Playlist

I watched some more ContraPoints “The Darkness”: https://youtu.be/qtj7LDYaufM I appreciate her talking about art and pain in a way that isn’t just a claim that to be a real artist you must suffer. She talks about the chellenge of providing “a spoon full of sugar to help the feminine penis go down” as a prerequisite to being able to share dark things in a way that protects people. It’s great and you should watch her.

Watched Brooklyn 99 S06E06 “The Crime Scene”. As a plot element Stephanie Beatriz has like 9 different hair styles, several of which are amazing. Since cop shows are one of the ways media demands we interact with the world I’m glad her character is in one. I like the way she is happy being very independent – not just faking it – and is cool and requires that other people deal with her being weird. And I like the way she needs help sometimes anyway, even when she knows better. I am not a fan of her family plot, mostly because it reinforces the harmful idea that assigned family is always with dealing with – that you’re being hurt if you ever refuse to accept their bad behavior – but in general her character is great. Always on point with the makeup and lots of fun hair this time I particular.

Watched Doctor Who (2005) S11E09 “It Takes You Away”. I continue to love this season. The technical plot of this episode is weak, and they only do an okay job setting up all the relevant motivations. So it’s not great but it’s still good. Still makes me want to grow up to become The Doctor, in a way other doctors haven’t. It ends with Janeway/evil avatar interaction (ST: Voyager, S02E03 “The Thaw”) and dialog like this, which is said to the antagonist but is intended to apply to almost everyone in the episode in their own way: “I’m your friend. But friends help each other face up to their problems, not avoid them.” Help me not avoid my problems. And try to remember that I’m your friend when I try to help you with yours.

I went to robots again on Saturday. Mostly just watched people shoot the vacuum shirt cannon they’ve built. It works well, though it’s high labor – a couple minutes to load and three people to fire. It’s good fun. Maybe better fun because it’s a bit complicated. Still a think and electric crank and some diagnostic equipment would help – maybe a vacuum pressure logger and and inclination indicator and something that records the exit velocity of the projectile.

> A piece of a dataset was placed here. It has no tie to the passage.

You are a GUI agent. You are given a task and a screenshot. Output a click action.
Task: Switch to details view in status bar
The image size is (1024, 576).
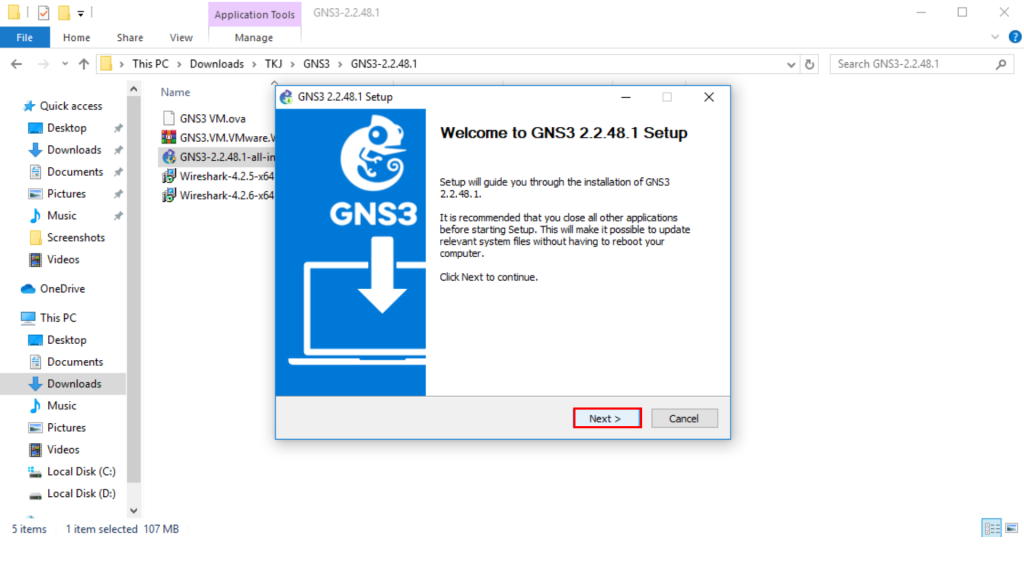(x=991, y=529)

Shanda was done early – plans with Eed got pushed back – and so I picked her up on my way home from robots. That’s how we got all the TV time this weekend. We even got some fast food on the way home, since we had a car; I don’t get much fast food these days. Went to Wendy’s but got Taco Bell service – only about 3/4 of the order was right. Still, the joy of fast food is not in its technical execution, it’s in the way they inject addictive petrochemicals into their grease delivery systems, and that part still worked fine. Had a nice day at home, didn’t accomplish anything, and was happy with that.

I did get things done on Sunday. Got the bedroom window screen back in, or at least as in as it goes on this terrible old frame. Lots of tape. And a broom handle. Advanced the plot on the tea shelf, caught up on a bunch of laundry, changed the sheets, did the trash. All before supper even. And I got dressed, which is not easy for me on days when I don’t technically have to. I’m reluctant to commit to the one outfit I get for the day until I’m sure which sort of survival armor I’ll need.

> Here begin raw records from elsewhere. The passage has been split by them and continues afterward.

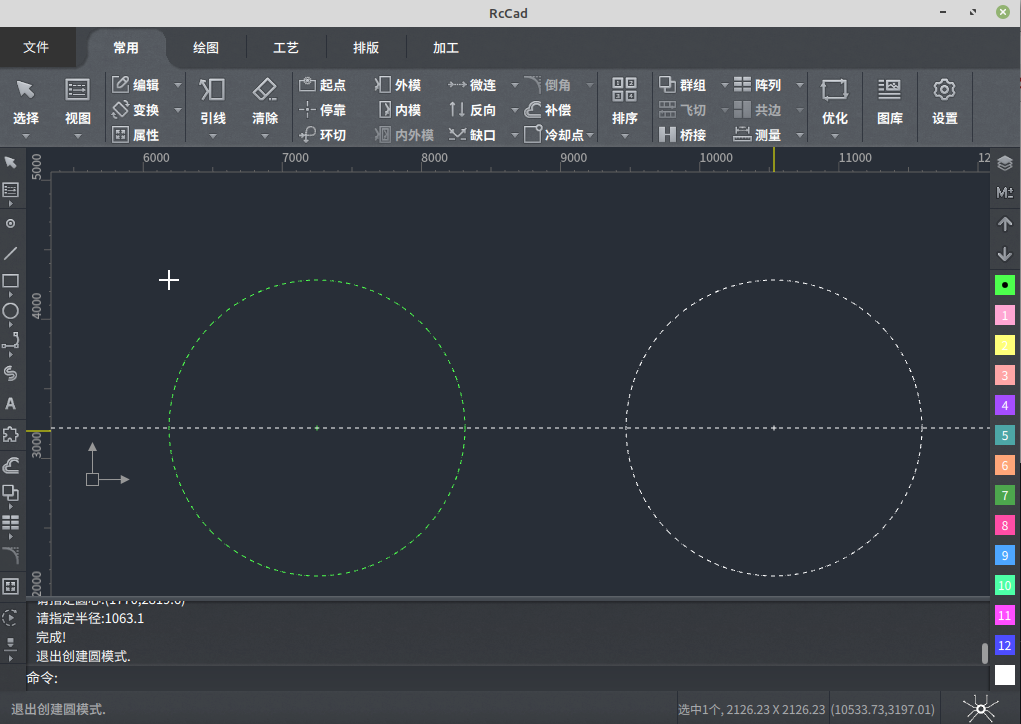Open the 编辑 dropdown arrow
The width and height of the screenshot is (1021, 724).
[177, 85]
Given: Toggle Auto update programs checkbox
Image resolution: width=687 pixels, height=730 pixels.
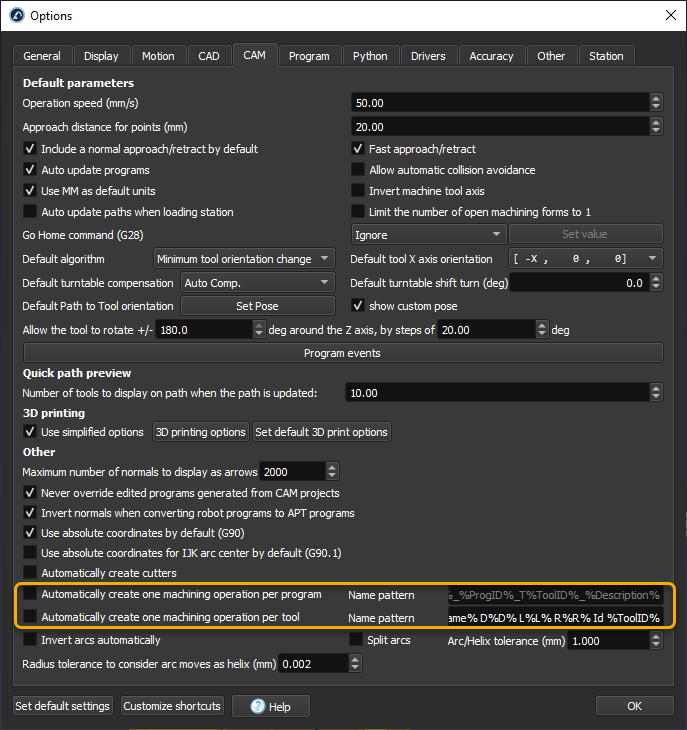Looking at the screenshot, I should [30, 170].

Work is lined up well this week. I was on the queue but traded for another week, so I don’t even have to do 3 days. I’ve got one bug to file and one SR to close, and hopefully that’s it until Thursday. But you never know what the 70 emails I have in the morning will need. If there are no new emergencies I likely won’t have to work except for the window where I’m in the office between my weekly meeting and the gym. That would be ideal.

And then some sustained time off, after the gym. For 2 nights and 2 days. And I feel like we got the house cleaned up and various other anxiety items checked off the list, to make it easier to relax this week. It can be easy for me to let an overdue day off turn into a day of catching back up on things I had been ignoring. But I think I’ve got that under control.

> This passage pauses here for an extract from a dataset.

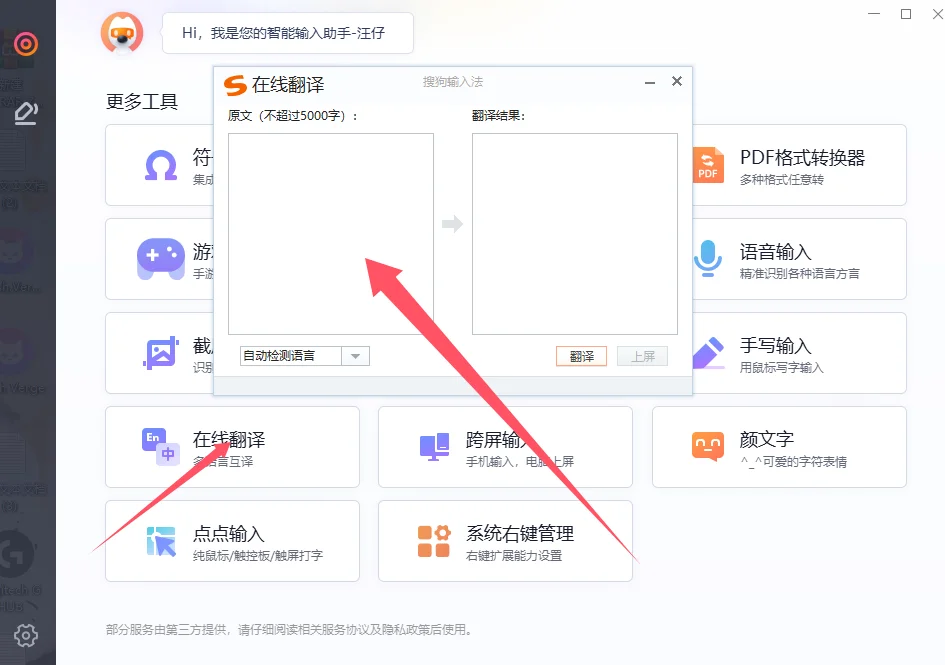Click the 跨屏输入 devices icon

point(434,447)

Read a bunch of HPMOR. It lives up to the name. And only requires a pop culture knowledge of HP to parse (which is good because I still haven’t even seen all the movies). Harry in this world is pretty capitalist, but I guess OG HP did have a literal stash of gold. That somehow wasn’t sufficient motivation to result in him getting care as a young person; the economics of magic land in JKR’s original work is pretty weak all around.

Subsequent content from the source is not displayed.